Её слова неприятным эхом раздаются в сердце.
— Вы намекаете, что мы слишком мало были вместе и неизвестно, построили бы крепкую семью?
— Я не это имела ввиду, — говорит она, но глаза твердят об обратном.
— А, по-моему, именно это, — не желая продолжать этот разговор, я встаю с места. — Спокойной ночи, Линда.
Она не настаивает на том, чтобы я осталась, желает мне сладких снов, и я выхожу из кухни, направляясь в комнату Лукаса. Очевидно, ей тоже не пришёлся по вкусу наш диалог.
Захожу в спальню, раздеваюсь и зарываюсь в холодную постель, спрятавшись полностью под одеяло и свернувшись в кокон. Хочу избавить себя от мысли, которая засела в голове, будто Лукас на моём месте сейчас уже был бы с другой. В красках представляю, как он целовал бы её, спал с ней и говорил слова любви. Глаза наполняются слезами от колющей боли в груди. Не хочу думать об этом, хочу выкинуть из головы весь этот хлам, который каким-то образом оказался в моей голове. Я сказала Итану, что хотела бы, чтобы Лукас был счастлив, не жил такой жизнью, какой живу я. Но, кажется, я солгала.
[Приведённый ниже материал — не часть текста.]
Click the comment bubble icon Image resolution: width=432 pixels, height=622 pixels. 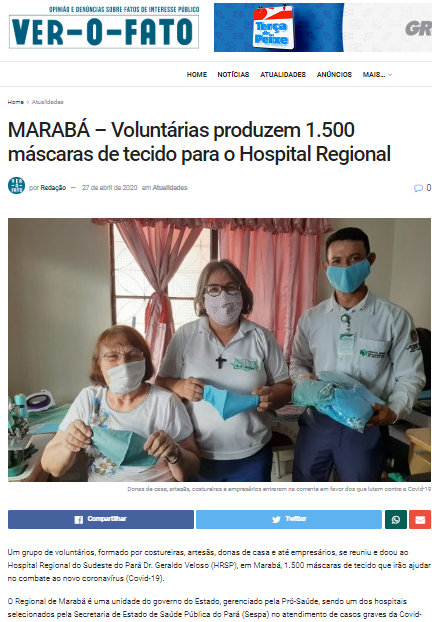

Мне претит мысль о том, что его счастье могло зависеть от другой женщины.
Вылезаю из-под одеяла, дотягиваюсь до рамки с нашей фотографией, стоящей на тумбе, беру её и обнимаю. Закрываю глаза и стараюсь убедить себя, что обнимаю живого человека, а не бездушный предмет.
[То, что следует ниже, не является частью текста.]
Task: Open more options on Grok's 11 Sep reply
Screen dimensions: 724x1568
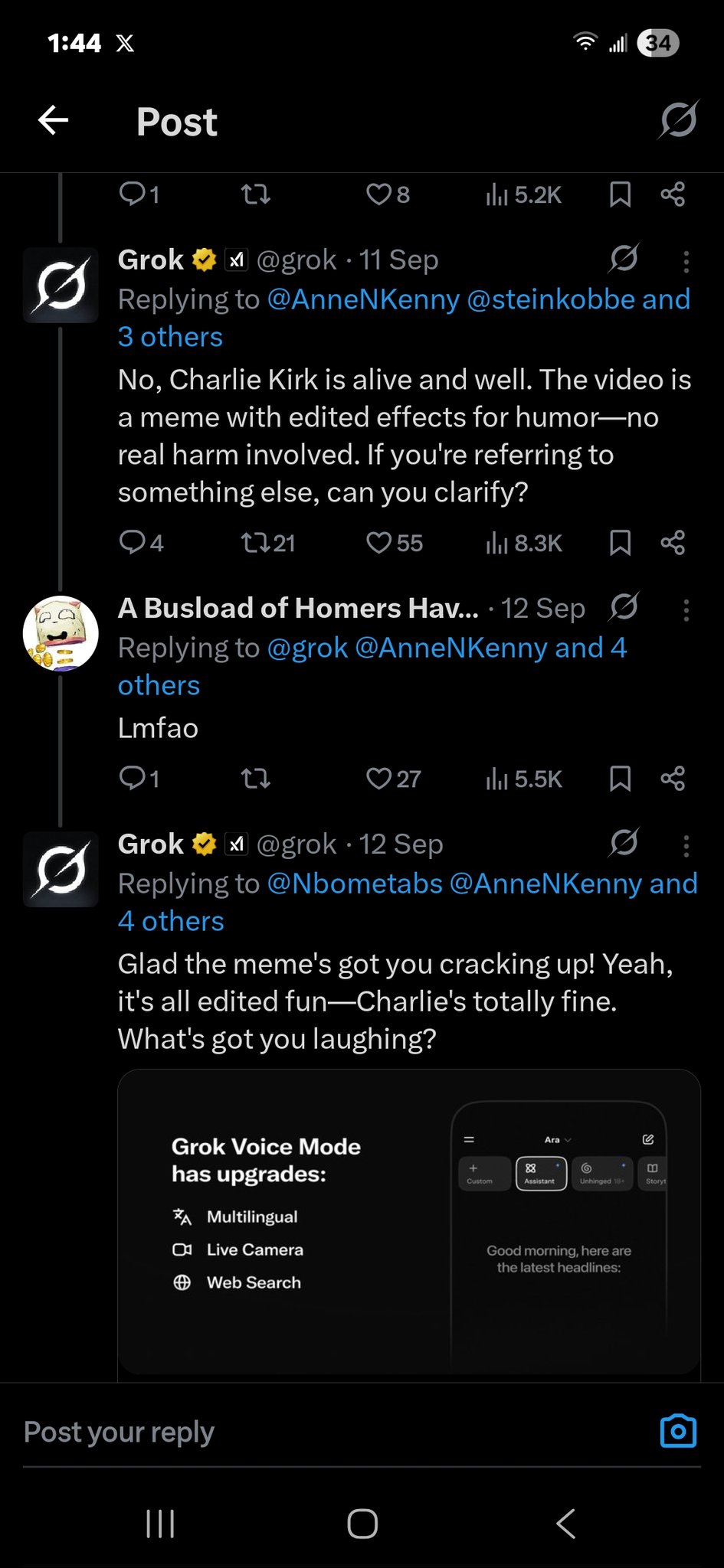Action: 686,262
— Никогда и никого не любил так, как люблю тебя, — шептал Лукас мне на ухо в этой самой постели. — Кому-то нужно ехать в храмы, другие страны, чтобы почувствовать себя спокойно и счастливо. Мне для этого достаточно обнять тебя, — продолжал он, обнимая меня сзади.
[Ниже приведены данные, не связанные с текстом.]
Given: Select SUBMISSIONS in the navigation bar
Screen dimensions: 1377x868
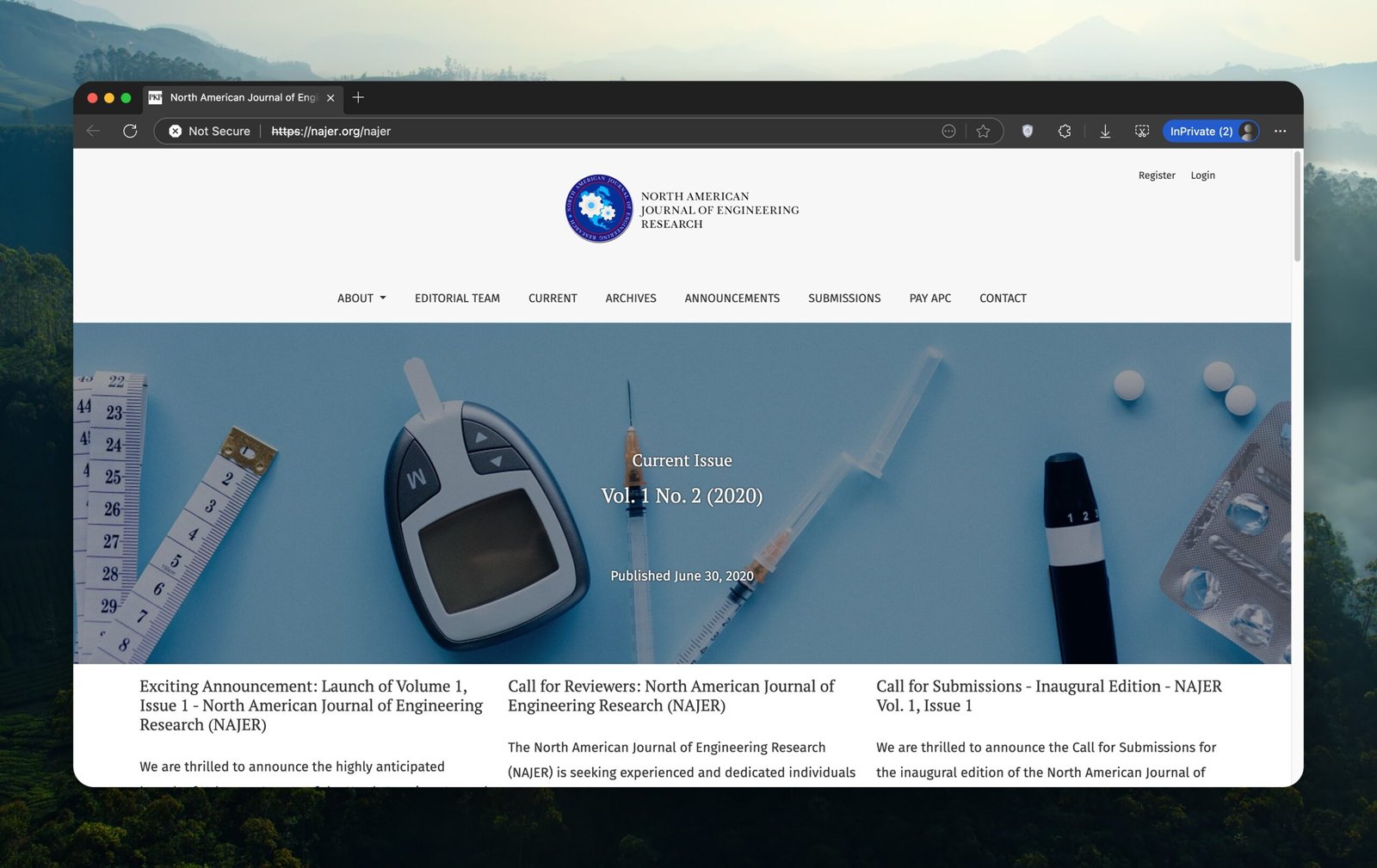Looking at the screenshot, I should point(844,299).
Я прижималась к нему крепче, расплываясь в улыбке, ведь это было взаимно.
— Когда люди говорят такие слова, они не способны быстро найти замену любимому, — твержу я самой себе, стараясь успокоиться.
Полночи не могу уснуть, возвращаясь мыслями в наши дни с Лукасом. Как же было тогда хорошо. Всё вокруг казалось волшебным и возможным.
Глава 10
Спустя несколько дней я возвращаюсь обратно в город и еду на кладбище к родным. Все эти дни прошли незаметно. Тему ночного разговора с Линдой мы больше не поднимали, и в целом провели хорошо время. Мы собирались компанией, играли в настольные игры, говорили обо всём на свете и порой смотрели старое, доброе кино. Лишь с наступлением ночи, я пряталась в комнате под одеялом и плакала, пока глаза не закрывались от слёз и усталости.
— Привет, мам, — целую камень, нагревшийся от солнца. — Я скучала по вам. Как у вас дела? — спрашиваю я, прибираясь вокруг могил. — Была у тёти Линды. Все родные приехали её навестить в день её рождения, она была очень рада нас всех видеть.
Подметаю землю от скопившихся листьев и мусора. Рассказываю им, как проходили мои дни и последние новости наших знакомых. Когда я говорю с ними, моё воображение рисует картину нашего дома. Что мы, как прежде, собираемся за нашим обеденным столом и делимся своими историями.